# LR5 Graduated Filter



## Slug (Feb 6, 2014)

A number of "newbie" questions in relation to the intricacies of Graduated Filter ..

1/ I was under the impression that any slider changes effected the image inside the two parallel lines (albeit as a graduated effect), and I though I had read somewhere that the 'minimum/maximum' effect of slider changes was controlled by where the 'click & drag' commenced.

ie when working on a skyline of a landscape shot, (A)if I clicked right at the top of the image & dragged the GF to the horizon, the maximum effect would be at the top, and diminishing to the horizon. Conversely, (B) if I clicked at the horizon and dragged up to the top of the image, the maximum effect would be at the horizon, diminishing through the sky to the top of the image.

In case (A) above I get the expected result. In case (B) however, LR appears to commence the maximum effect at the very bottom of the image (which I would have thought was outside the scope of the GF) and diminishes it right through to the top (ie it now appears to be working in 3 separate grid boxes rather than2??)

2/. In LR5 there are about a dozen useable sliders in the GF tool. What then is the effect of the 'Effect' dropdown, which seems to duplicate the sliders. (In my LR5, the Effect seems to default to 'Iris Enhance'???  - however if I change it to exposure, contrast, etc  it automatically changes to 'Custom' once I start to use a slider??)

Thanks in advance :razz:


----------



## Tony Jay (Feb 6, 2014)

Hi Slug.

Your observations on the dynamics of the graduated filter are spot-on.
The way to get the 'B' scenario to sort of work is to still start at the top and go down to the horizon but then invert the effect that you want.
Unfortunately the maximum effect will still be toward the top.

The effect dropdown is a somewhat redundant, IMHO anyway, option.
Just use the sliders as appropriate.

Tony Jay


----------



## Jim Wilde (Feb 6, 2014)

Slug said:


> In case (B) however, LR appears to commence the maximum effect at the very bottom of the image (which I would have thought was outside the scope of the GF) and diminishes it right through to the top (ie it now appears to be working in 3 separate grid boxes rather than2??)



The GF always works in the direction that you drag it. Everything *behind *the point where you started gets the full 100% of the effect. From the first line to the centre line (where the pin is) the effect reduces gradually from 100% to 50%, and from the centre line to third line the effect reduces from 50% to 0%. So when you clicked at the horizon and dragged upwards, then the full 100% quite correctly is applied to everything behind that click-point, i.e. the bottom of the image up to the horizon. 

The point about "three separate grid boxes" is correct. You should understand that you don't have to start to drag from the edge of the image, you can start anywhere and then you get the 3 zones (100%, 100% down to 50%, 50% down to zero).


----------



## Slug (Feb 6, 2014)

Thanks Tony.

That's a shame - seems to me that an otherwise very useful tool loses some of it's 'potential' (I'd nearly call it as a 'bug').

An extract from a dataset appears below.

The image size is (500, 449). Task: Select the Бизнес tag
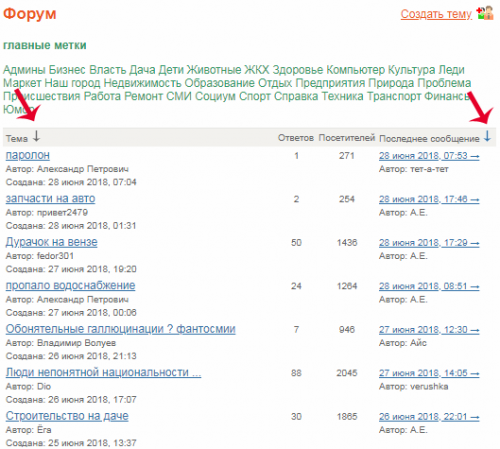click(67, 70)
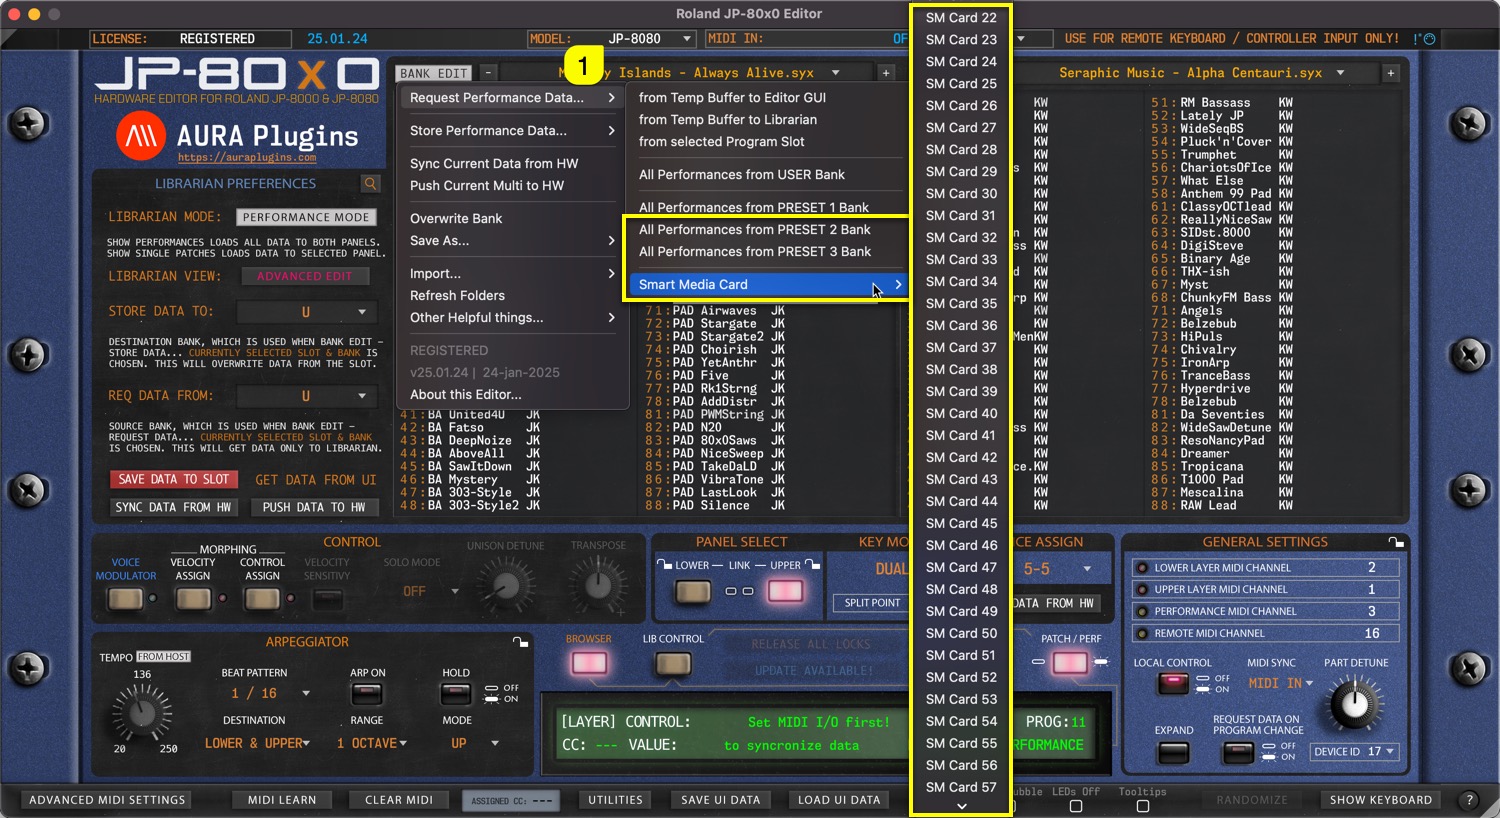
Task: Expand the Device ID dropdown
Action: point(1391,752)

Surely it doesn't act like that by design? If the effect of the filter is not going to remain within the constraints of the grid (or parallel lines), why show them to start with ??


----------



## Tony Jay (Feb 6, 2014)

I don't think this is a bug.
I confess that I have never wanted to used the graduated filter in the way that you describe and I have never heard of anyone else prior to you expressing a desire to do so.
However, I certainly don't have any sort of monopoly of thought on this issue and so maybe this question should be thrown open to the forum for feedback about whether your vision on how this tool should behave should be given traction or not.

Tony Jay


----------



## Slug (Feb 6, 2014)

Thanks Jim - that makes it a bit clearer. I guess I just need re-evaluate my understanding of what it's doing!!


----------



## Jim Wilde (Feb 6, 2014)

If you do actually want to start a gradient filter in the centre of an image, without having the effect applied *behind *your click-point, it can be done with a bit of a kludge by using a second filter to reverse the 100% effect on the part of the image you don't want to adjust. Hope that makes sense!


----------



## philmar (Feb 6, 2014)

Not knowing the intricacies of the GF tool I find using it rather cumbersome and I usually end up using the local adjustment tool. Are there any good online videos on  how to use the GF tool to it's fullest potential?


----------



## ernie (Feb 7, 2014)

Since we're talking about the GF tool, is there any way to change the proportions of the lines? Like if I wanted to have a slow, long gradient to zero from the midpoint, or a long area of 100% but a short area of fade to zero.


----------



## Jim Wilde (Feb 7, 2014)

Do you mean you'd like the centre line to not be mathematically centered between the two outer lines? If so, no I don't think so. You can adjust the gap between the outer lines to be as small or as large as you like, but the centre line will always be in the exact middle.


----------



## ernie (Feb 8, 2014)

OK thanks. Yeah, having it not centered was what I meant. But I just played with it and moving the outer lines in and out will help a lot.


----------